━━━━━ MATERIAL PROVIDED
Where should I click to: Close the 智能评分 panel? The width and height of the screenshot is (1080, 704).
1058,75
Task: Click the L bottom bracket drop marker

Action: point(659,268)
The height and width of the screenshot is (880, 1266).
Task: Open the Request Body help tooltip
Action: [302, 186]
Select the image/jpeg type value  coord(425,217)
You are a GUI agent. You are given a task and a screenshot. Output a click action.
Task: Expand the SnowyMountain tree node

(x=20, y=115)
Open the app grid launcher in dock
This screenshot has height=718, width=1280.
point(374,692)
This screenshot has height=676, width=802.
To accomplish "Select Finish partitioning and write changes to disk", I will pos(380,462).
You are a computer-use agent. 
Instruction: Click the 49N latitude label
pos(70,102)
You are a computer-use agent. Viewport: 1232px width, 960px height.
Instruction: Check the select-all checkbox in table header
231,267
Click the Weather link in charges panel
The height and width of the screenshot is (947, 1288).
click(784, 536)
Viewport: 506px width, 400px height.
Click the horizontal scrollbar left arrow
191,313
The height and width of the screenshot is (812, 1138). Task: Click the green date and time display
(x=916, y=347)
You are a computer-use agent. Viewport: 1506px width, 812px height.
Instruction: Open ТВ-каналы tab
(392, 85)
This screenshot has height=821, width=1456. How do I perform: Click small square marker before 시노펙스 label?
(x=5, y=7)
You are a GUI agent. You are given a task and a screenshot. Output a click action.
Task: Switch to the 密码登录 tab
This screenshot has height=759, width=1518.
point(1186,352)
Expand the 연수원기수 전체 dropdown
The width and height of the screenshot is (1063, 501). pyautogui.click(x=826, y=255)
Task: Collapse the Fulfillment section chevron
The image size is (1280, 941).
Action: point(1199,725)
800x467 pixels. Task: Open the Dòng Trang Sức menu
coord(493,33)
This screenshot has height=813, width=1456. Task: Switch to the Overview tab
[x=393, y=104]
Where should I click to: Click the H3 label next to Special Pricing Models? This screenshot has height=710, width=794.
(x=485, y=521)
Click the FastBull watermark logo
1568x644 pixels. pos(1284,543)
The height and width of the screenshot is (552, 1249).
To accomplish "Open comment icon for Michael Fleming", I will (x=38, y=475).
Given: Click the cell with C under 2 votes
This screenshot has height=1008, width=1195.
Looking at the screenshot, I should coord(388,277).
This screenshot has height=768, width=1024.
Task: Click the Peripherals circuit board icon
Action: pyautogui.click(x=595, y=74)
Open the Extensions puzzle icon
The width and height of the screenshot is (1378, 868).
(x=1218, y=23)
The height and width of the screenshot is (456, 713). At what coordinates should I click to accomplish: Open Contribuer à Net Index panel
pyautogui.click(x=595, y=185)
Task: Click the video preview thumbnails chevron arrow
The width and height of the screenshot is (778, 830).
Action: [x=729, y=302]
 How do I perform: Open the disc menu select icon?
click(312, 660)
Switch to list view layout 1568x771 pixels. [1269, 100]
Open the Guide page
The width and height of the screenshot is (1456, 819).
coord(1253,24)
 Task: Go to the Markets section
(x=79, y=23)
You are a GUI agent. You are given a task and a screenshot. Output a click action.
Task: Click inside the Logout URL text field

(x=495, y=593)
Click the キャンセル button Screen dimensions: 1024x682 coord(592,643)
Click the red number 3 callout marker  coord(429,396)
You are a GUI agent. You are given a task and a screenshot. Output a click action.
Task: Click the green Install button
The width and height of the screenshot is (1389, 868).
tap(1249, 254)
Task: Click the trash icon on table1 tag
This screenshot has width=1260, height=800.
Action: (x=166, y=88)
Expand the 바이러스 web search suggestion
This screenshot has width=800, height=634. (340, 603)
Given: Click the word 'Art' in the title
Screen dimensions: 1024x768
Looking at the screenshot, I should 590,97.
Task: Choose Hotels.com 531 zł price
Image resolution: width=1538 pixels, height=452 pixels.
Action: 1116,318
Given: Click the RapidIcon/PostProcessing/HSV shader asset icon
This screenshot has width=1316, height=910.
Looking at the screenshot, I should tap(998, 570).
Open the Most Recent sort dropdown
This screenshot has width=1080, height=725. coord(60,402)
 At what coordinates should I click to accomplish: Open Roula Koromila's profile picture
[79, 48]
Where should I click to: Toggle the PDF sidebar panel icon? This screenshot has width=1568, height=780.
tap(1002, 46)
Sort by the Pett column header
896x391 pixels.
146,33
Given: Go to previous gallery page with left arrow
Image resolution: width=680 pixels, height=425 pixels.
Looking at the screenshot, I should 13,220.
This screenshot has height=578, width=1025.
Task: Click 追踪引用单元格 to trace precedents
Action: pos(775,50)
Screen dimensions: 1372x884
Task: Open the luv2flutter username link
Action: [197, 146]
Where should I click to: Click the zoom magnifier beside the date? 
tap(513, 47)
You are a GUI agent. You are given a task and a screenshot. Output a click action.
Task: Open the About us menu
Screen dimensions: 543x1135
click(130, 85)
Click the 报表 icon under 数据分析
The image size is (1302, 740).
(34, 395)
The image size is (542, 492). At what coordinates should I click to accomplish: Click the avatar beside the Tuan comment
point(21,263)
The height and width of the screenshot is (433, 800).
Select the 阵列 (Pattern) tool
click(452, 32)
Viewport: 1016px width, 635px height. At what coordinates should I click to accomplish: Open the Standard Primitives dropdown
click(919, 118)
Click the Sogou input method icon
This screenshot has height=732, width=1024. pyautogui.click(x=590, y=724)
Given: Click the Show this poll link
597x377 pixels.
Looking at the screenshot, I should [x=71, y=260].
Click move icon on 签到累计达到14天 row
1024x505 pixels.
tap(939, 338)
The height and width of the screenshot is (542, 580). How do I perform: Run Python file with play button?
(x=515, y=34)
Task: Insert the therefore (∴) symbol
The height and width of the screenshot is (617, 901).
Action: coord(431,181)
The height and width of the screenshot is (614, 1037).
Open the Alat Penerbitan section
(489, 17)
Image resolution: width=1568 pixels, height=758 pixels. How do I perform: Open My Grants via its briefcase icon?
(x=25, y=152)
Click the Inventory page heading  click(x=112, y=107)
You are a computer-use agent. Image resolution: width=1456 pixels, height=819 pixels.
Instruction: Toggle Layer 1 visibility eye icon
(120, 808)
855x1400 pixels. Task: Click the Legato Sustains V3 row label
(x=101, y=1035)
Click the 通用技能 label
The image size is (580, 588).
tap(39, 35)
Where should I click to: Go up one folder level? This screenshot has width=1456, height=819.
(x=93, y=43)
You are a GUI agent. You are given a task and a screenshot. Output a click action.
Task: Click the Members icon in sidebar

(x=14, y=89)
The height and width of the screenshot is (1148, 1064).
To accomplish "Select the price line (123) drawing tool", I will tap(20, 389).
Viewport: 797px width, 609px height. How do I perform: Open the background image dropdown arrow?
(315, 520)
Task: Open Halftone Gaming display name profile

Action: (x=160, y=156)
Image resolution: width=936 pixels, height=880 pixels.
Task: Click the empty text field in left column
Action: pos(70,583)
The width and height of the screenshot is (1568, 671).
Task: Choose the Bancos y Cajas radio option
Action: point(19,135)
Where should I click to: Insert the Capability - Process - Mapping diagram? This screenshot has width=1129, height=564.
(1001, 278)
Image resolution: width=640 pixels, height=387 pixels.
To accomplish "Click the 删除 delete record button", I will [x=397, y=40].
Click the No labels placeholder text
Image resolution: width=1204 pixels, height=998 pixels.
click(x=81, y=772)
━━━━━━━━━━
§ **YOUR TASK**
Can you retype each of the entries above word for word, with nothing changed?

§ **OUTPUT FOR THIS TASK**
Where should I click to: Close the 智能评分 panel? The width and height of the screenshot is (1080, 704).
1058,75
Task: Click the L bottom bracket drop marker

Action: point(659,268)
The height and width of the screenshot is (880, 1266).
Task: Open the Request Body help tooltip
Action: [302, 186]
Select the image/jpeg type value  coord(425,217)
You are a GUI agent. You are given a task and a screenshot. Output a click action.
Task: Expand the SnowyMountain tree node

(x=20, y=115)
Open the app grid launcher in dock
This screenshot has height=718, width=1280.
point(374,692)
This screenshot has height=676, width=802.
To accomplish "Select Finish partitioning and write changes to disk", I will pos(380,462).
You are a computer-use agent. 
Instruction: Click the 49N latitude label
pos(70,102)
You are a computer-use agent. Viewport: 1232px width, 960px height.
Instruction: Check the select-all checkbox in table header
231,267
Click the Weather link in charges panel
The height and width of the screenshot is (947, 1288).
click(784, 536)
Viewport: 506px width, 400px height.
Click the horizontal scrollbar left arrow
191,313
The height and width of the screenshot is (812, 1138). Task: Click the green date and time display
(x=916, y=347)
You are a computer-use agent. Viewport: 1506px width, 812px height.
Instruction: Open ТВ-каналы tab
(392, 85)
This screenshot has height=821, width=1456. How do I perform: Click small square marker before 시노펙스 label?
(x=5, y=7)
You are a GUI agent. You are given a task and a screenshot. Output a click action.
Task: Switch to the 密码登录 tab
This screenshot has height=759, width=1518.
point(1186,352)
Expand the 연수원기수 전체 dropdown
The width and height of the screenshot is (1063, 501). pyautogui.click(x=826, y=255)
Task: Collapse the Fulfillment section chevron
The image size is (1280, 941).
Action: point(1199,725)
800x467 pixels. Task: Open the Dòng Trang Sức menu
coord(493,33)
This screenshot has height=813, width=1456. Task: Switch to the Overview tab
[x=393, y=104]
Where should I click to: Click the H3 label next to Special Pricing Models? This screenshot has height=710, width=794.
(x=485, y=521)
Click the FastBull watermark logo
1568x644 pixels. pos(1284,543)
The height and width of the screenshot is (552, 1249).
To accomplish "Open comment icon for Michael Fleming", I will (x=38, y=475).
Given: Click the cell with C under 2 votes
This screenshot has height=1008, width=1195.
Looking at the screenshot, I should coord(388,277).
This screenshot has height=768, width=1024.
Task: Click the Peripherals circuit board icon
Action: pyautogui.click(x=595, y=74)
Open the Extensions puzzle icon
The width and height of the screenshot is (1378, 868).
(x=1218, y=23)
The height and width of the screenshot is (456, 713). At what coordinates should I click to accomplish: Open Contribuer à Net Index panel
pyautogui.click(x=595, y=185)
Task: Click the video preview thumbnails chevron arrow
The width and height of the screenshot is (778, 830).
Action: [x=729, y=302]
 How do I perform: Open the disc menu select icon?
click(312, 660)
Switch to list view layout 1568x771 pixels. [1269, 100]
Open the Guide page
The width and height of the screenshot is (1456, 819).
coord(1253,24)
 Task: Go to the Markets section
(x=79, y=23)
You are a GUI agent. You are given a task and a screenshot. Output a click action.
Task: Click inside the Logout URL text field

(x=495, y=593)
Click the キャンセル button Screen dimensions: 1024x682 coord(592,643)
Click the red number 3 callout marker  coord(429,396)
You are a GUI agent. You are given a task and a screenshot. Output a click action.
Task: Click the green Install button
The width and height of the screenshot is (1389, 868).
tap(1249, 254)
Task: Click the trash icon on table1 tag
This screenshot has width=1260, height=800.
Action: (x=166, y=88)
Expand the 바이러스 web search suggestion
This screenshot has width=800, height=634. (340, 603)
Given: Click the word 'Art' in the title
Screen dimensions: 1024x768
Looking at the screenshot, I should 590,97.
Task: Choose Hotels.com 531 zł price
Image resolution: width=1538 pixels, height=452 pixels.
Action: 1116,318
Given: Click the RapidIcon/PostProcessing/HSV shader asset icon
This screenshot has width=1316, height=910.
Looking at the screenshot, I should tap(998, 570).
Open the Most Recent sort dropdown
This screenshot has width=1080, height=725. coord(60,402)
 At what coordinates should I click to accomplish: Open Roula Koromila's profile picture
[79, 48]
Where should I click to: Toggle the PDF sidebar panel icon? This screenshot has width=1568, height=780.
tap(1002, 46)
Sort by the Pett column header
896x391 pixels.
146,33
Given: Go to previous gallery page with left arrow
Image resolution: width=680 pixels, height=425 pixels.
Looking at the screenshot, I should 13,220.
This screenshot has height=578, width=1025.
Task: Click 追踪引用单元格 to trace precedents
Action: pos(775,50)
Screen dimensions: 1372x884
Task: Open the luv2flutter username link
Action: [197, 146]
Where should I click to: Click the zoom magnifier beside the date? 
tap(513, 47)
You are a GUI agent. You are given a task and a screenshot. Output a click action.
Task: Open the About us menu
Screen dimensions: 543x1135
click(130, 85)
Click the 报表 icon under 数据分析
The image size is (1302, 740).
(34, 395)
The image size is (542, 492). At what coordinates should I click to accomplish: Click the avatar beside the Tuan comment
point(21,263)
The height and width of the screenshot is (433, 800).
Select the 阵列 (Pattern) tool
click(452, 32)
Viewport: 1016px width, 635px height. At what coordinates should I click to accomplish: Open the Standard Primitives dropdown
click(919, 118)
Click the Sogou input method icon
This screenshot has height=732, width=1024. pyautogui.click(x=590, y=724)
Given: Click the Show this poll link
597x377 pixels.
Looking at the screenshot, I should [x=71, y=260].
Click move icon on 签到累计达到14天 row
1024x505 pixels.
tap(939, 338)
The height and width of the screenshot is (542, 580). How do I perform: Run Python file with play button?
(x=515, y=34)
Task: Insert the therefore (∴) symbol
The height and width of the screenshot is (617, 901).
Action: coord(431,181)
The height and width of the screenshot is (614, 1037).
Open the Alat Penerbitan section
(489, 17)
Image resolution: width=1568 pixels, height=758 pixels. How do I perform: Open My Grants via its briefcase icon?
(x=25, y=152)
Click the Inventory page heading  click(x=112, y=107)
You are a computer-use agent. Image resolution: width=1456 pixels, height=819 pixels.
Instruction: Toggle Layer 1 visibility eye icon
(120, 808)
855x1400 pixels. Task: Click the Legato Sustains V3 row label
(x=101, y=1035)
Click the 通用技能 label
The image size is (580, 588).
tap(39, 35)
Where should I click to: Go up one folder level? This screenshot has width=1456, height=819.
(x=93, y=43)
You are a GUI agent. You are given a task and a screenshot. Output a click action.
Task: Click the Members icon in sidebar

(x=14, y=89)
The height and width of the screenshot is (1148, 1064).
To accomplish "Select the price line (123) drawing tool", I will tap(20, 389).
Viewport: 797px width, 609px height. How do I perform: Open the background image dropdown arrow?
(315, 520)
Task: Open Halftone Gaming display name profile

Action: (x=160, y=156)
Image resolution: width=936 pixels, height=880 pixels.
Task: Click the empty text field in left column
Action: pos(70,583)
The width and height of the screenshot is (1568, 671).
Task: Choose the Bancos y Cajas radio option
Action: point(19,135)
Where should I click to: Insert the Capability - Process - Mapping diagram? This screenshot has width=1129, height=564.
(1001, 278)
Image resolution: width=640 pixels, height=387 pixels.
To accomplish "Click the 删除 delete record button", I will [x=397, y=40].
Click the No labels placeholder text
Image resolution: width=1204 pixels, height=998 pixels.
click(x=81, y=772)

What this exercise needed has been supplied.